+++ Materials provided +++
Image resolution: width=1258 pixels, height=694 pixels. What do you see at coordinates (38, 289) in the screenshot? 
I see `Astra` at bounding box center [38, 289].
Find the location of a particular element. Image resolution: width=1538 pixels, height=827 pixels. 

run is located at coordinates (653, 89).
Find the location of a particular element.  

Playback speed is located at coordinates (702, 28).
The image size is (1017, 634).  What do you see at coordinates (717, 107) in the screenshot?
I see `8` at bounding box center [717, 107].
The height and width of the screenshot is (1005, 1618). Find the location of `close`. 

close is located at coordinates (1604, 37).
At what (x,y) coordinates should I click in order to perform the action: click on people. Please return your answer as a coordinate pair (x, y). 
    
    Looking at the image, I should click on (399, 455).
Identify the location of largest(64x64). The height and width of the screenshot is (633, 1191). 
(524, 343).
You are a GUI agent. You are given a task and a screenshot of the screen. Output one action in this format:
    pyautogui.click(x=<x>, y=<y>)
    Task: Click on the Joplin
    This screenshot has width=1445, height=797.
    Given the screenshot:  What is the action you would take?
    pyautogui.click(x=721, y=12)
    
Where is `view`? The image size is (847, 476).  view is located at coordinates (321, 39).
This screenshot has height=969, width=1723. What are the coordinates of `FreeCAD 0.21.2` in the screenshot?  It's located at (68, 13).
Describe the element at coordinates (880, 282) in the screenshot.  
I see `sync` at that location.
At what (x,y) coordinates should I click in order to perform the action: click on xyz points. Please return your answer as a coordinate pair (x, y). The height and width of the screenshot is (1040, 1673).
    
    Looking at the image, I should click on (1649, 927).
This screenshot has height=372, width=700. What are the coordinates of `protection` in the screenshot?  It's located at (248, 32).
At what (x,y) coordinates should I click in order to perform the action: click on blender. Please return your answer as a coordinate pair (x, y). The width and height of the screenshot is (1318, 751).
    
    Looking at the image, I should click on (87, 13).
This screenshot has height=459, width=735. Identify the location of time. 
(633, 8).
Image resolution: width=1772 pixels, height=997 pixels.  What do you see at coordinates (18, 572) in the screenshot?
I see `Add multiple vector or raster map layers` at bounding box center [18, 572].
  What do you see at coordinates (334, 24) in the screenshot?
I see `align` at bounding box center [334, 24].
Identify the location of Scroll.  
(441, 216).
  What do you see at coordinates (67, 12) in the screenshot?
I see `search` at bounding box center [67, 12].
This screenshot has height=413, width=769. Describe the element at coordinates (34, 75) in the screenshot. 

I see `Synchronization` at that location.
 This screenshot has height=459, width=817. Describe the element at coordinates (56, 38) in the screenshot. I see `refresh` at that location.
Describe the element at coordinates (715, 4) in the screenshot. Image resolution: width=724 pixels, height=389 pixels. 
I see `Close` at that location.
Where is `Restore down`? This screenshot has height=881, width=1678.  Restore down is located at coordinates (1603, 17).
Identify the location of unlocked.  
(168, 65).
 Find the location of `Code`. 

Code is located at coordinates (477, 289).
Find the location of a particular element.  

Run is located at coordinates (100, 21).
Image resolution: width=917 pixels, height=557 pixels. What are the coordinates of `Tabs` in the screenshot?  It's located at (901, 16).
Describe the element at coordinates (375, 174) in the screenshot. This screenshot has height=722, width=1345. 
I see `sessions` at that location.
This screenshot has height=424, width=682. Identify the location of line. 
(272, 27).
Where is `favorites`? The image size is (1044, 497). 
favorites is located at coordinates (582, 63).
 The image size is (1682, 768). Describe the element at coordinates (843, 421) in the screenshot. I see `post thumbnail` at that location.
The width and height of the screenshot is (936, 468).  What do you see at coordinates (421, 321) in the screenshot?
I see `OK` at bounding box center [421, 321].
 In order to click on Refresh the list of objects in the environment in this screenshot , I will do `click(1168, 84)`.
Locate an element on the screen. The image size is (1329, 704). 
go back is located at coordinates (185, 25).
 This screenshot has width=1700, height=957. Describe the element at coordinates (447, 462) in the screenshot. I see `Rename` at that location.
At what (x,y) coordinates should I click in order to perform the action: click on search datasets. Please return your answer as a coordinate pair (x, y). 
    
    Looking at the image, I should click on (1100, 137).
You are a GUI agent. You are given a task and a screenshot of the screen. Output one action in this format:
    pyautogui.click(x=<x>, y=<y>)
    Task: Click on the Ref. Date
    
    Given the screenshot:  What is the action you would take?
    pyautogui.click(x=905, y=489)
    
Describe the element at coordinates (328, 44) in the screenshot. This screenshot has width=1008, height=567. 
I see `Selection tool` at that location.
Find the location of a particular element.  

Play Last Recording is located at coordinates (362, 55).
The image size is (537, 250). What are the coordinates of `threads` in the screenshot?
+++
• _Requirement_: Turn the records above into a Markdown table with the columns "No." and "Entry," giving each line its own row and leaving out the blank lines.

• _Exercise answer_:
| No. | Entry |
|---|---|
| 1 | Image resolution: width=1258 pixels, height=694 pixels. What do you see at coordinates (38, 289) in the screenshot?  |
| 2 | I see `Astra` at bounding box center [38, 289]. |
| 3 | Find the location of a particular element. Image resolution: width=1538 pixels, height=827 pixels.  |
| 4 | run is located at coordinates (653, 89). |
| 5 | Find the location of a particular element.   |
| 6 | Playback speed is located at coordinates (702, 28). |
| 7 | The image size is (1017, 634).  What do you see at coordinates (717, 107) in the screenshot? |
| 8 | I see `8` at bounding box center [717, 107]. |
| 9 | The height and width of the screenshot is (1005, 1618). Find the location of `close`.  |
| 10 | close is located at coordinates (1604, 37). |
| 11 | At what (x,y) coordinates should I click in order to perform the action: click on people. Please return your answer as a coordinate pair (x, y).  |
| 12 |     Looking at the image, I should click on (399, 455). |
| 13 | Identify the location of largest(64x64). The height and width of the screenshot is (633, 1191).  |
| 14 | (524, 343). |
| 15 | You are a GUI agent. You are given a task and a screenshot of the screen. Output one action in this format: |
| 16 |     pyautogui.click(x=<x>, y=<y>) |
| 17 |     Task: Click on the Joplin |
| 18 |     This screenshot has width=1445, height=797. |
| 19 |     Given the screenshot:  What is the action you would take? |
| 20 |     pyautogui.click(x=721, y=12) |
| 21 | Where is `view`? The image size is (847, 476).  view is located at coordinates (321, 39). |
| 22 | This screenshot has height=969, width=1723. What are the coordinates of `FreeCAD 0.21.2` in the screenshot?  It's located at (68, 13). |
| 23 | Describe the element at coordinates (880, 282) in the screenshot.   |
| 24 | I see `sync` at that location. |
| 25 | At what (x,y) coordinates should I click in order to perform the action: click on xyz points. Please return your answer as a coordinate pair (x, y). The height and width of the screenshot is (1040, 1673). |
| 26 |     Looking at the image, I should click on (1649, 927). |
| 27 | This screenshot has height=372, width=700. What are the coordinates of `protection` in the screenshot?  It's located at (248, 32). |
| 28 | At what (x,y) coordinates should I click in order to perform the action: click on blender. Please return your answer as a coordinate pair (x, y). The width and height of the screenshot is (1318, 751). |
| 29 |     Looking at the image, I should click on (87, 13). |
| 30 | This screenshot has height=459, width=735. Identify the location of time.  |
| 31 | (633, 8). |
| 32 | Image resolution: width=1772 pixels, height=997 pixels.  What do you see at coordinates (18, 572) in the screenshot? |
| 33 | I see `Add multiple vector or raster map layers` at bounding box center [18, 572]. |
| 34 |   What do you see at coordinates (334, 24) in the screenshot? |
| 35 | I see `align` at bounding box center [334, 24]. |
| 36 | Identify the location of Scroll.   |
| 37 | (441, 216). |
| 38 |   What do you see at coordinates (67, 12) in the screenshot? |
| 39 | I see `search` at bounding box center [67, 12]. |
| 40 | This screenshot has height=413, width=769. Describe the element at coordinates (34, 75) in the screenshot.  |
| 41 | I see `Synchronization` at that location. |
| 42 |  This screenshot has height=459, width=817. Describe the element at coordinates (56, 38) in the screenshot. I see `refresh` at that location. |
| 43 | Describe the element at coordinates (715, 4) in the screenshot. Image resolution: width=724 pixels, height=389 pixels.  |
| 44 | I see `Close` at that location. |
| 45 | Where is `Restore down`? This screenshot has height=881, width=1678.  Restore down is located at coordinates (1603, 17). |
| 46 | Identify the location of unlocked.   |
| 47 | (168, 65). |
| 48 |  Find the location of `Code`.  |
| 49 | Code is located at coordinates (477, 289). |
| 50 | Find the location of a particular element.   |
| 51 | Run is located at coordinates (100, 21). |
| 52 | Image resolution: width=917 pixels, height=557 pixels. What are the coordinates of `Tabs` in the screenshot?  It's located at (901, 16). |
| 53 | Describe the element at coordinates (375, 174) in the screenshot. This screenshot has height=722, width=1345.  |
| 54 | I see `sessions` at that location. |
| 55 | This screenshot has height=424, width=682. Identify the location of line.  |
| 56 | (272, 27). |
| 57 | Where is `favorites`? The image size is (1044, 497).  |
| 58 | favorites is located at coordinates (582, 63). |
| 59 |  The image size is (1682, 768). Describe the element at coordinates (843, 421) in the screenshot. I see `post thumbnail` at that location. |
| 60 | The width and height of the screenshot is (936, 468).  What do you see at coordinates (421, 321) in the screenshot? |
| 61 | I see `OK` at bounding box center [421, 321]. |
| 62 |  In order to click on Refresh the list of objects in the environment in this screenshot , I will do `click(1168, 84)`. |
| 63 | Locate an element on the screen. The image size is (1329, 704).  |
| 64 | go back is located at coordinates (185, 25). |
| 65 |  This screenshot has width=1700, height=957. Describe the element at coordinates (447, 462) in the screenshot. I see `Rename` at that location. |
| 66 | At what (x,y) coordinates should I click in order to perform the action: click on search datasets. Please return your answer as a coordinate pair (x, y).  |
| 67 |     Looking at the image, I should click on (1100, 137). |
| 68 | You are a GUI agent. You are given a task and a screenshot of the screen. Output one action in this format: |
| 69 |     pyautogui.click(x=<x>, y=<y>) |
| 70 |     Task: Click on the Ref. Date |
| 71 |     Given the screenshot:  What is the action you would take? |
| 72 |     pyautogui.click(x=905, y=489) |
| 73 | Describe the element at coordinates (328, 44) in the screenshot. This screenshot has width=1008, height=567.  |
| 74 | I see `Selection tool` at that location. |
| 75 | Find the location of a particular element.   |
| 76 | Play Last Recording is located at coordinates (362, 55). |
| 77 | The image size is (537, 250). What are the coordinates of `threads` in the screenshot? |